2.4. Operational Data
Operational data factors serve as key performance indicators for evaluating the effectiveness and efficiency of bus route services. Vehicle-kilometers denote the cumulative distance traveled by all scheduled trips on a specific route over a defined time period, serving as a proxy for service supply. Passenger-kilometers, calculated as the product of the number of passengers and the distance each travels, provide insight into the scale and reach of service utilization. Passenger count, or total ridership, reflects the number of users within a given timeframe and offers a direct measure of demand. Net income—defined as the difference between total revenues and all associated costs—serves as the primary indicator of financial performance and is employed as the target variable in the predictive modeling framework developed in this study.
The integration of these performance metrics with cost variables facilitates a holistic assessment of bus route operations and provides an empirical basis for model training and the formulation of evidence-based policy recommendations.
To examine the interrelationships among the factors,
Figure 2 presents the correlation matrix. The first 15 factors, which are primarily cost-related, exhibit high degrees of inter-correlation. In contrast, service-related variables, such as vehicle, passenger, and passenger demand, demonstrate only moderate correlations with cost items. Notably, net income, passenger, and passenger numbers are strongly and positively correlated, demonstrating that financial sustainability is driven more by growth in demand than by cost escalation.
3. Development of the ML Model via SVR
Machine learning provides an effective approach to analyzing and predicting bus operation performance, especially in scenarios involving multiple factors and high-dimensional data. This study applies machine learning techniques, using SVR as the primary model, to predict the net income of 57 urban bus routes in Keelung City. The SVR model, known for its excellent generalization ability, tolerance to outliers, and flexibility in handling nonlinear problems, demonstrated high accuracy and stability in this study, making it the optimal choice for net income prediction.

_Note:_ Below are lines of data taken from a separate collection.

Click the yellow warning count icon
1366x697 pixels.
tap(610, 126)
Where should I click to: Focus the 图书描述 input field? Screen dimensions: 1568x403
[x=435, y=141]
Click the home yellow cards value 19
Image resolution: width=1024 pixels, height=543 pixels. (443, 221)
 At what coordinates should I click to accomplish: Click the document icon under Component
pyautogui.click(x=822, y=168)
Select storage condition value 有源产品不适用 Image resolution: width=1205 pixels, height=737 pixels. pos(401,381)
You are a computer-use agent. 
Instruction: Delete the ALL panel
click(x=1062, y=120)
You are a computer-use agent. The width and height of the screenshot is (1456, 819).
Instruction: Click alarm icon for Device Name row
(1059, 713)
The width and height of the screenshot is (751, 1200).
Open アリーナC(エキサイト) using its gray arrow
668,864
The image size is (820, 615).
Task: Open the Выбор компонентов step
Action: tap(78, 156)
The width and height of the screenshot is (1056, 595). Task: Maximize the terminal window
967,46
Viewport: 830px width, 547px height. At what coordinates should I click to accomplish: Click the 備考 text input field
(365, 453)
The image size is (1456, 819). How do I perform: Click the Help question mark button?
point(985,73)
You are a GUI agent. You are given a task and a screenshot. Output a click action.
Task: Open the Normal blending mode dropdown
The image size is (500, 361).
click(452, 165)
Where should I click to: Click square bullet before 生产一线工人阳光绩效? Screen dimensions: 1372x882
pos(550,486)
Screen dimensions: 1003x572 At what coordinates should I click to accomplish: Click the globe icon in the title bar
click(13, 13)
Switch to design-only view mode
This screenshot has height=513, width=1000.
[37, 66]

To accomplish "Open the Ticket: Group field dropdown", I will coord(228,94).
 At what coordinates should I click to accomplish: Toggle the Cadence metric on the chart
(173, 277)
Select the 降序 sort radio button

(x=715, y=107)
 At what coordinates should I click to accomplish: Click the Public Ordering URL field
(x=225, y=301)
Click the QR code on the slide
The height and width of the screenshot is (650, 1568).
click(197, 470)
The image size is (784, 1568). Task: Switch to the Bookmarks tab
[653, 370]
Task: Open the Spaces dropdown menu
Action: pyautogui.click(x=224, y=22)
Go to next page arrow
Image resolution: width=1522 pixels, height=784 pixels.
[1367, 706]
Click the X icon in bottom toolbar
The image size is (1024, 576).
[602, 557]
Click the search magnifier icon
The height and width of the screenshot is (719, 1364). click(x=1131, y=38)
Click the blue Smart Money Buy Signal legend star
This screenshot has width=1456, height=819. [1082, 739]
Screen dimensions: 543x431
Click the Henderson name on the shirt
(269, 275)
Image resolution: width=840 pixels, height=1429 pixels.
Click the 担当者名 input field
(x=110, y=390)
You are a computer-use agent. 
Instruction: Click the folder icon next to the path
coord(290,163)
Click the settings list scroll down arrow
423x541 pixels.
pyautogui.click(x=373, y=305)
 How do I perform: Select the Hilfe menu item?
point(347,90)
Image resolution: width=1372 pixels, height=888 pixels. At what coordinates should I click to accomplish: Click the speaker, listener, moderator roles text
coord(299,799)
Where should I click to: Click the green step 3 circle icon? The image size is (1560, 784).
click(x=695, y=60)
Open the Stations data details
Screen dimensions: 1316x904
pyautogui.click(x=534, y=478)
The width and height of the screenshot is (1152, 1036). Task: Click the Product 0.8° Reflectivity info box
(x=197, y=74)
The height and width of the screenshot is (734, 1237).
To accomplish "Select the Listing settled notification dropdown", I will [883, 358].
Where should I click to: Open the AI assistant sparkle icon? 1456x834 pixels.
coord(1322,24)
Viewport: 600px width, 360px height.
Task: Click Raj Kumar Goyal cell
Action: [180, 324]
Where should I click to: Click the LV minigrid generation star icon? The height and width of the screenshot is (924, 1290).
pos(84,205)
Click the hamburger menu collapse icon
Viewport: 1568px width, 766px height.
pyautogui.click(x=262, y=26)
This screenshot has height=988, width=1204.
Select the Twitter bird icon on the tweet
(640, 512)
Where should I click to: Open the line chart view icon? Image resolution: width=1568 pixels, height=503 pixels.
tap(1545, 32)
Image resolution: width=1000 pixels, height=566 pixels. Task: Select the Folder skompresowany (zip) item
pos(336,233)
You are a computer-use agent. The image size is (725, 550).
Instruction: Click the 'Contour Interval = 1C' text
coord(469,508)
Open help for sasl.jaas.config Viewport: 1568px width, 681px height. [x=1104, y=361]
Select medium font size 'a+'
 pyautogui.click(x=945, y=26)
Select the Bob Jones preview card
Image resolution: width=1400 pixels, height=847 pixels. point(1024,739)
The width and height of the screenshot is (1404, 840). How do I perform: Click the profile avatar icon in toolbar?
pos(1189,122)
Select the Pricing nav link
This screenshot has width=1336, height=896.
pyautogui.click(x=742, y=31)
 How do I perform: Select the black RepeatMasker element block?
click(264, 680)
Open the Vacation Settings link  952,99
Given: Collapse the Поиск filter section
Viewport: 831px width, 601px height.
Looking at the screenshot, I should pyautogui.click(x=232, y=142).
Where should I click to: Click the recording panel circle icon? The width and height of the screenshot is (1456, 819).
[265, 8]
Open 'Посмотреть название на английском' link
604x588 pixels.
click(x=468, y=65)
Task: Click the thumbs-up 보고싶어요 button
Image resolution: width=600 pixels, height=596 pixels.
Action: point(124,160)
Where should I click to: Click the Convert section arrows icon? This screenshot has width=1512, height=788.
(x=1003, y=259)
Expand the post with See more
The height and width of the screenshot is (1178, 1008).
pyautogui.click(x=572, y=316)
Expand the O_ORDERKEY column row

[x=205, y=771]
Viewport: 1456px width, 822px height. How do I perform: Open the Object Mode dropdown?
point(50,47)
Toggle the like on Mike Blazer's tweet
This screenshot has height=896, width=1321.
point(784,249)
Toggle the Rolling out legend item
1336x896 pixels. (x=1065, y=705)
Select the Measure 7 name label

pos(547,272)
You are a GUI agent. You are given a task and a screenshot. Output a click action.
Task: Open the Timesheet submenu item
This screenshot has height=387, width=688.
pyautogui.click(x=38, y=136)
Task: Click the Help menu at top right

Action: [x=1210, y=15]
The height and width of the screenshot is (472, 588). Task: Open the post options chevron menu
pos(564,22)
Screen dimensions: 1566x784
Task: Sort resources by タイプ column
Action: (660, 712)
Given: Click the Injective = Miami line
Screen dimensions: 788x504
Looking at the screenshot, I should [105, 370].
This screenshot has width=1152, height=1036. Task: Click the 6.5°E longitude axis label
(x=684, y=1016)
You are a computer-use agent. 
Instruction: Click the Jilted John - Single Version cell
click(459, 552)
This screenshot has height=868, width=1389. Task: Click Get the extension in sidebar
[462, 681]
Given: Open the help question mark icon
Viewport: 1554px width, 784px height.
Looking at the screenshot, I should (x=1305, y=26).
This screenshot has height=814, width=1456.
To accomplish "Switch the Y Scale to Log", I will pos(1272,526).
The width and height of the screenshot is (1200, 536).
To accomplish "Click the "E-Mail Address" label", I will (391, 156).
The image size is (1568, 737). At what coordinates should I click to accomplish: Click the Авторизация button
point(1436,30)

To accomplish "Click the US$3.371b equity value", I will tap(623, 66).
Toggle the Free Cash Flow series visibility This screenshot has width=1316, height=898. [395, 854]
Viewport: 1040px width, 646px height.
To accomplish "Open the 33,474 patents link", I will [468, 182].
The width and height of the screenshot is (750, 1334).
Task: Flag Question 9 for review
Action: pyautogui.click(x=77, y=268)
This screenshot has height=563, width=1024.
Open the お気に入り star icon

In this study, the SVR model was employed to develop a regression model for bus net income. The SVR is an extension of the support vector machine for regression tasks [
32,
33,
34,
35,
36]. It employs the loss function to balance model complexity and error tolerance, while kernel functions allow effective modeling of nonlinear relationships. The overall research process includes four main steps: database construction, model training, performance evaluation and model optimization, and application analysis. First, through data collection and organization, a database was constructed, covering 18 input factors, including vehicle and maintenance costs, personnel costs, administrative and financial costs, and operational data, with net income as the output factor. Subsequently, 70% of the data was used for training, and 30% for testing, corresponding to 40 training samples and 17 test samples, with SVR used for model construction. The model’s performance was evaluated using indicators such as R
2, RMSE, and MAE.
During the model optimization phase, various kernel functions and hyperparameter tuning strategies were compared. The results showed that the Gaussian kernel function combined with Bayesian Optimization yielded the best performance. The model demonstrated high accuracy on the training data and, through K-fold cross-validation (K = 10), confirmed its generalization ability and stability.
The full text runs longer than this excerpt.